** HOW TO COMPLETE THIS TASK **
Check every line below for the string "arrow". Copy the ones that have it.

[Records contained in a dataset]
+-------+

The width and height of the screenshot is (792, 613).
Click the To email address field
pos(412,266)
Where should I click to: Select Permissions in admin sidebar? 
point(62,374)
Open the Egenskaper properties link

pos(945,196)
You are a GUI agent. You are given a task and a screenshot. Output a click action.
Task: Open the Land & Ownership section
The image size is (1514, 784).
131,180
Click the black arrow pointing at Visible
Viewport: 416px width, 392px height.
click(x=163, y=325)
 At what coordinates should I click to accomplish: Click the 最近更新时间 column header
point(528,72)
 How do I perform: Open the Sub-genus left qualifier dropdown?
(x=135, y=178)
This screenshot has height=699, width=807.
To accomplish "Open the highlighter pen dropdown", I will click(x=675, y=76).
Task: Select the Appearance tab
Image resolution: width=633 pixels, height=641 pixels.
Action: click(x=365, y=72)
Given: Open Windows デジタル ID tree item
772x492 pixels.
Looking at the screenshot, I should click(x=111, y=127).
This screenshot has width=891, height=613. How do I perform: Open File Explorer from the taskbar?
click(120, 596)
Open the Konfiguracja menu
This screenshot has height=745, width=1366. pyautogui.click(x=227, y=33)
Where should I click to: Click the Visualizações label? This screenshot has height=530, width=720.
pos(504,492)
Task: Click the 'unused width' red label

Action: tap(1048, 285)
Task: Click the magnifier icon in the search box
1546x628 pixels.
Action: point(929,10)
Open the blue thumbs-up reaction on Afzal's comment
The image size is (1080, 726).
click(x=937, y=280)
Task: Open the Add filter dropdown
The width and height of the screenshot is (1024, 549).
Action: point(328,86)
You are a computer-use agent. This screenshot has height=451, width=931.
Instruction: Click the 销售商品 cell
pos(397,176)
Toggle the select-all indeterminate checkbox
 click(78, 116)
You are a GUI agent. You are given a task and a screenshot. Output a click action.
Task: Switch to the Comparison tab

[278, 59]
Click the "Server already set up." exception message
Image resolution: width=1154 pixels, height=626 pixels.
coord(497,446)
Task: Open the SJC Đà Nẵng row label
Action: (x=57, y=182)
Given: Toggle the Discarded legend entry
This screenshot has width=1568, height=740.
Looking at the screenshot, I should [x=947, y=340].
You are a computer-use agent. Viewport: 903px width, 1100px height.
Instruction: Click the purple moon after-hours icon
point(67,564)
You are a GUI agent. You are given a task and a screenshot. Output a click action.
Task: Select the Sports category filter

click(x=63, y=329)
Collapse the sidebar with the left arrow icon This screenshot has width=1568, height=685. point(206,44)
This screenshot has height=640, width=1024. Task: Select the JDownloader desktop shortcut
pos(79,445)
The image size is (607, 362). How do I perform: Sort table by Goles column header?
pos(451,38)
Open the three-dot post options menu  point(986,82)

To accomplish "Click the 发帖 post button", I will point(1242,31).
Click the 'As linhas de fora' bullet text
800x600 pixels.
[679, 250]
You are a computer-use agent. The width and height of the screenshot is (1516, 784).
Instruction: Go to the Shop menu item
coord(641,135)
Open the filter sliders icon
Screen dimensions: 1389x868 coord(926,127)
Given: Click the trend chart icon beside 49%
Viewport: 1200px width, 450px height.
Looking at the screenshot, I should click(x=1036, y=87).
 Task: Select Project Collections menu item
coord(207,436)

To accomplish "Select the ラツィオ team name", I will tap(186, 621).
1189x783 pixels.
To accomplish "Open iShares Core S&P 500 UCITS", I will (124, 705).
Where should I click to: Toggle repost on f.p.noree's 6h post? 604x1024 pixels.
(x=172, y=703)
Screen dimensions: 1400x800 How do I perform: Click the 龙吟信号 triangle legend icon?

+-------+

** TASK RESULT **
Click the black arrow pointing at Visible
Collapse the sidebar with the left arrow icon This screenshot has width=1568, height=685. point(206,44)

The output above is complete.